As Colleen pointed out, owning a business in general comes with its strains but adding a pandemic on top of that has definitely made things difficult for pole studio owners, instructors, and performers. This can be difficult for students and clients as well as they may have fewer options for studios, services, and pole events down the road. As Dakota points out, some studios were unable to reopen, and many that did had to move online, a trend that we may see more of in the future.

Dakota: “We are going to see A LOT of pole & aerial studios closing down. Studios that were barely covering operating expenses before the pandemic may not have the reserves to make it through. Many pole events aren’t going to be able to happen – we will be losing one of those insanely cool community connection moments that really can’t be replicated virtually. I almost feel like we will be going back to the “YouTube” pole era (circa 2008-2011) when competitions were few & far between and there were more at-home polers than there were pole studios to choose from. The online market for dance & fitness may be the next “big thing” for pole & aerial for a while. At least until a vaccine is available; and probably a while beyond that. I predict that the pole industry is going to be buckling down for the next 1-3 years. It’s gonna be a whole new pole world for us all.”

As noted by Dakota, some pole studios may have been struggling before the pandemic, which has made coping with the pandemic even more strenuous. This is probably doubly the case for studios that had a smaller online presence as well, as adjusting to the pandemic certainly required you to be online. However, the effects of the pandemic have not just hit current pole business owners, but up and coming pole business owners as well, as Natalya explains.

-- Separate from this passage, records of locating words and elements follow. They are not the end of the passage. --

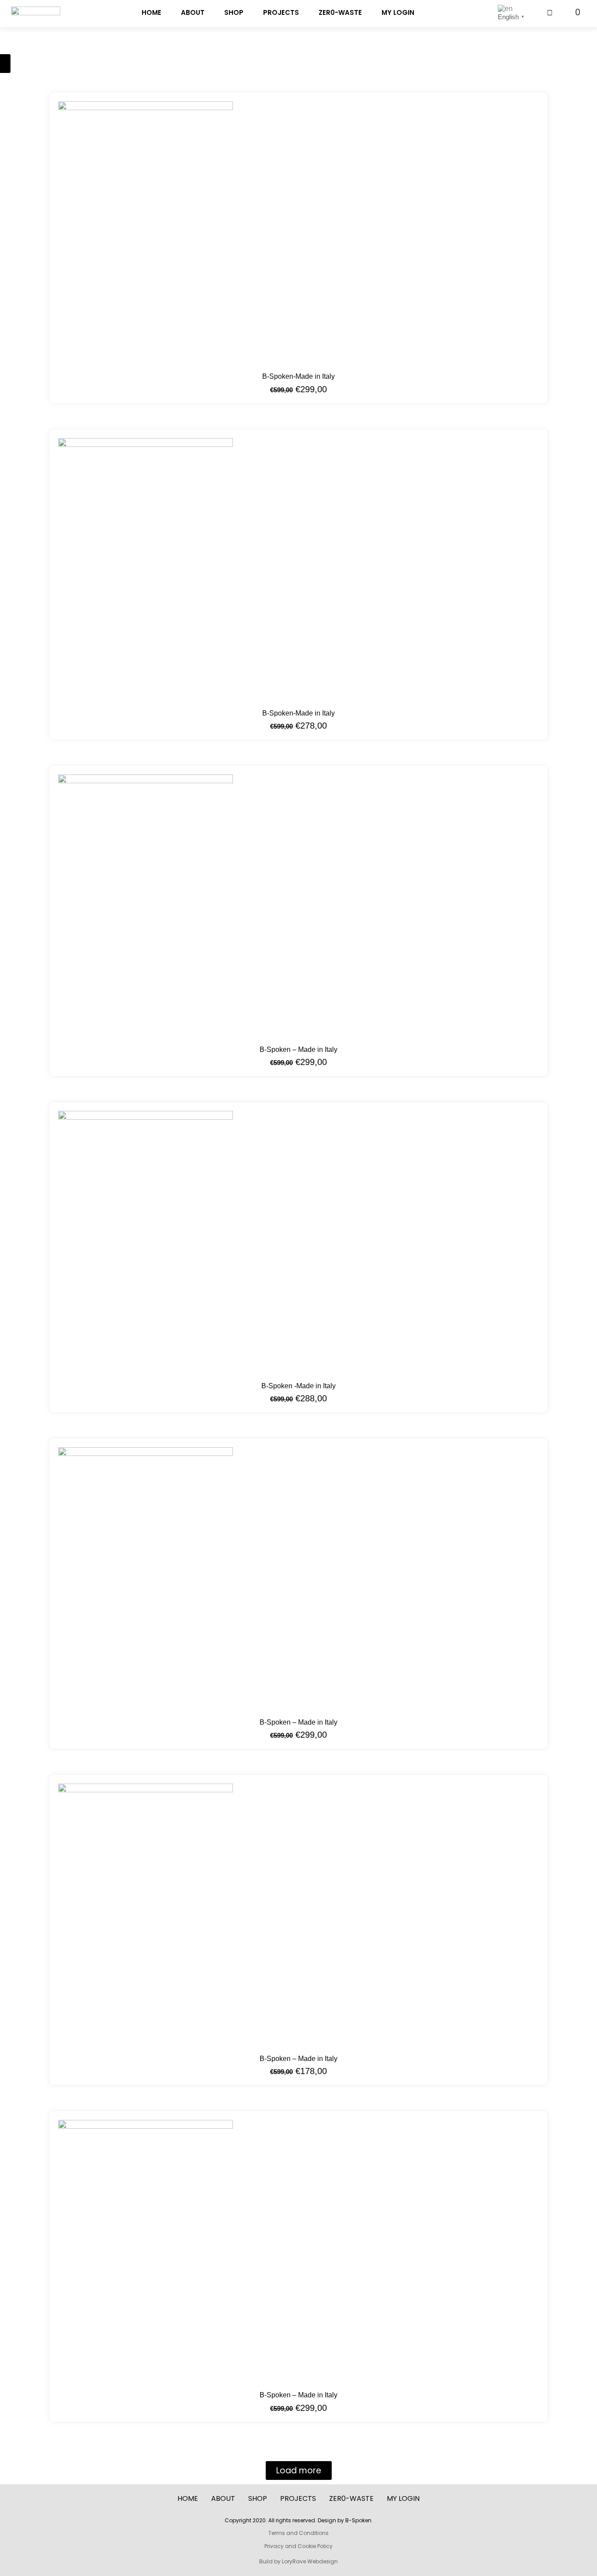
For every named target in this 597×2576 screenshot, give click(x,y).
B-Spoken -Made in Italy (298, 1386)
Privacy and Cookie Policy (298, 2546)
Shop (233, 12)
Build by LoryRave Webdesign (298, 2561)
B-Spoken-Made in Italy (298, 376)
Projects (281, 12)
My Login (398, 12)
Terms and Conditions (298, 2533)
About (193, 12)
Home (151, 12)
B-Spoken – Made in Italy (298, 1049)
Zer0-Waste (340, 12)
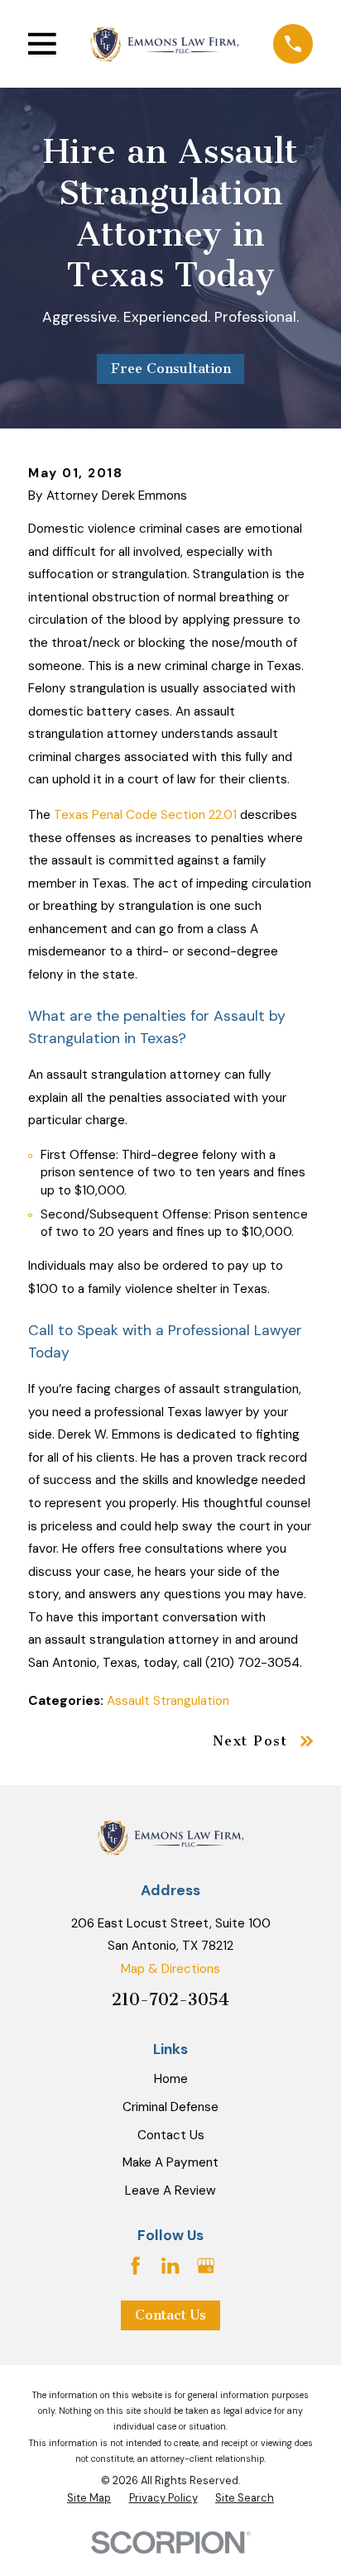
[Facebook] (135, 2265)
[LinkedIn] (170, 2265)
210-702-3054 (170, 1999)
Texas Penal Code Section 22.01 (145, 815)
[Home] (164, 43)
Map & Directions (170, 1969)
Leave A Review (170, 2190)
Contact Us (170, 2135)
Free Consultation (171, 368)
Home (171, 2079)
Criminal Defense (170, 2107)
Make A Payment (170, 2162)
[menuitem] (89, 2498)
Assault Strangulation (168, 1701)
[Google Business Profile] (205, 2265)
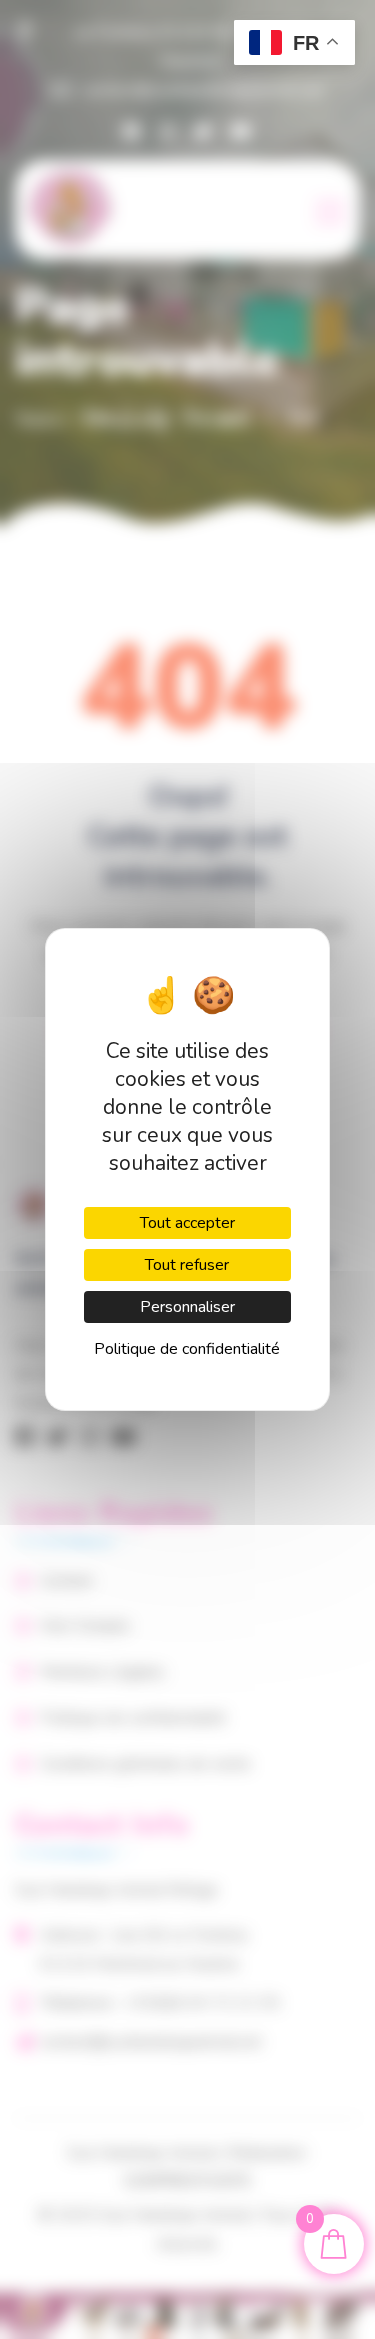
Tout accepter (187, 1223)
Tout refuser (187, 1265)
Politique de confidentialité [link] (187, 1349)
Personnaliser (187, 1307)
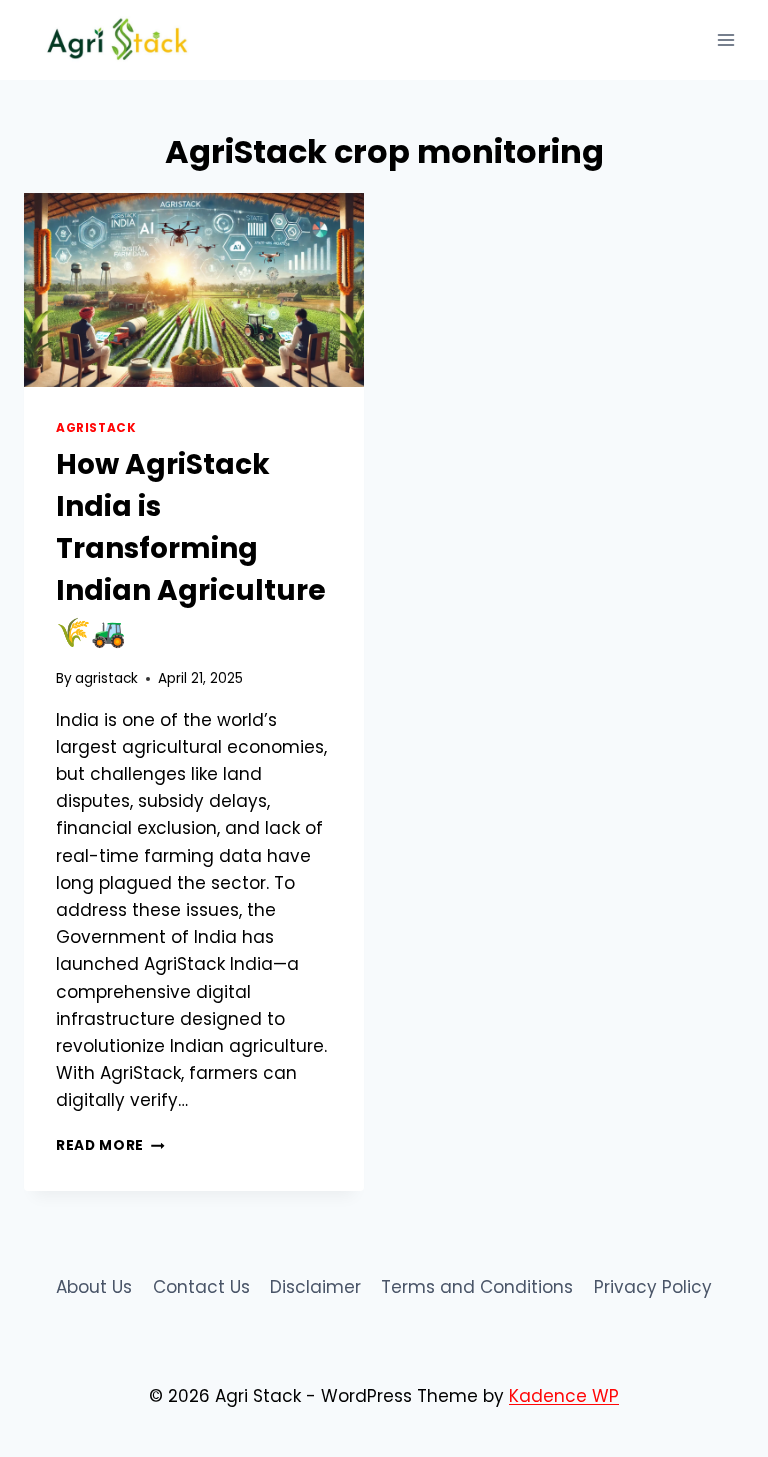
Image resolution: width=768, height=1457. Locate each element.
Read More (110, 1145)
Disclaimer (315, 1287)
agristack (106, 678)
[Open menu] (725, 39)
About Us (94, 1287)
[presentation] (194, 290)
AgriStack (96, 428)
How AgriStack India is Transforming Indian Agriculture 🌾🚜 (191, 548)
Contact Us (201, 1287)
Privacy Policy (653, 1287)
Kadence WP (564, 1396)
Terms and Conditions (477, 1287)
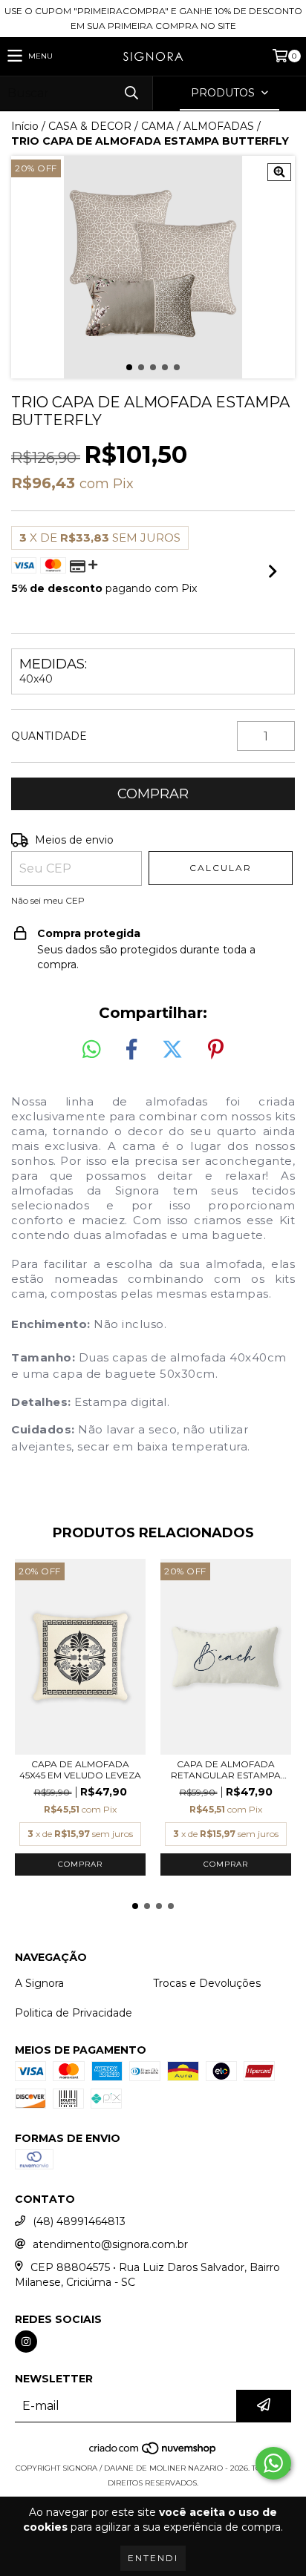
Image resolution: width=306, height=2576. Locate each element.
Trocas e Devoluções (207, 1983)
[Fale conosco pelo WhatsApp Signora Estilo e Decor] (273, 2463)
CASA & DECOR (89, 126)
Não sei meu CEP (48, 900)
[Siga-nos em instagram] (26, 2341)
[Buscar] (131, 93)
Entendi (153, 2557)
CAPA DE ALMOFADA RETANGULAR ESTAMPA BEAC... (226, 1769)
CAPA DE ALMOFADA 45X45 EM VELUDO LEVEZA (80, 1769)
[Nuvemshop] (153, 2453)
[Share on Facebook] (131, 1050)
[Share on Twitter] (172, 1050)
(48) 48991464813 (79, 2221)
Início (25, 126)
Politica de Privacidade (73, 2013)
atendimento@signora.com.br (110, 2244)
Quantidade (49, 736)
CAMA (157, 126)
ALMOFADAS (218, 126)
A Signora (39, 1983)
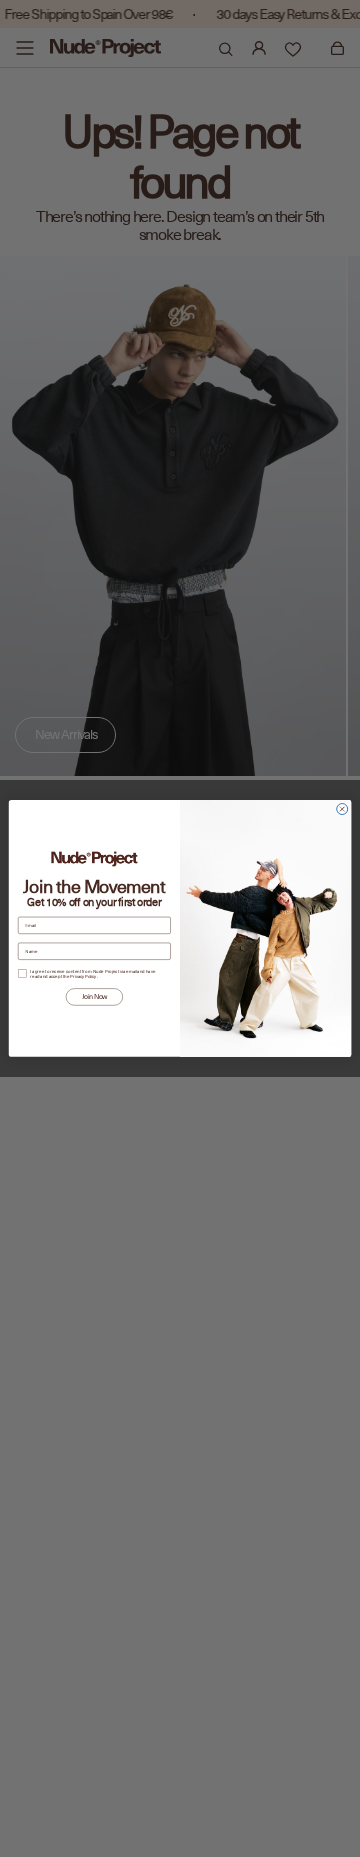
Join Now (94, 997)
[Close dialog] (342, 809)
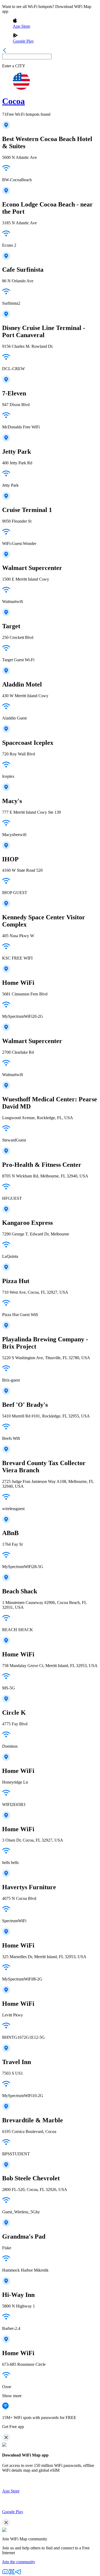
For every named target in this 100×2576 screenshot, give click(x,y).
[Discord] (5, 2573)
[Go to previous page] (4, 51)
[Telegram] (18, 2573)
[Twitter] (12, 2573)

Natalya: “Absolutely. I think it’ll affect most everything long term, so naturally the pole industry won’t be immune to that. Two local studios here have closed doors on their second locations, and while thankfully I haven’t seen any local pole businesses totally shutter, I have sadly seen a few announcements online of studios closing permanently in other states. I have a few friends who were in the build out process of opening their first studio, or expanding their current studio right as all this shut down and my heart breaks for them. We’ve all seen the projections for the amount of small businesses that are statistically expected to close within a year of this being over, so it’s a scary time for just about everyone.”

Every industry, including pole, has been affected by the pandemic, including every person from the veteran pole entrepreneurs to the aspiring ones, as well as students and clients alike. At this stage of the pandemic, with the vaccine having been released, I like to hope that the worst is behind us. But like many of you, I am still sensitive to the fact that the effects of the pandemic could last months, maybe years for many. With that being said though, I want to end this article with gratitude and say thank you to all of the poleprenurers for their hard work and to all of the clients and students who have kept the industry going! You are amazing!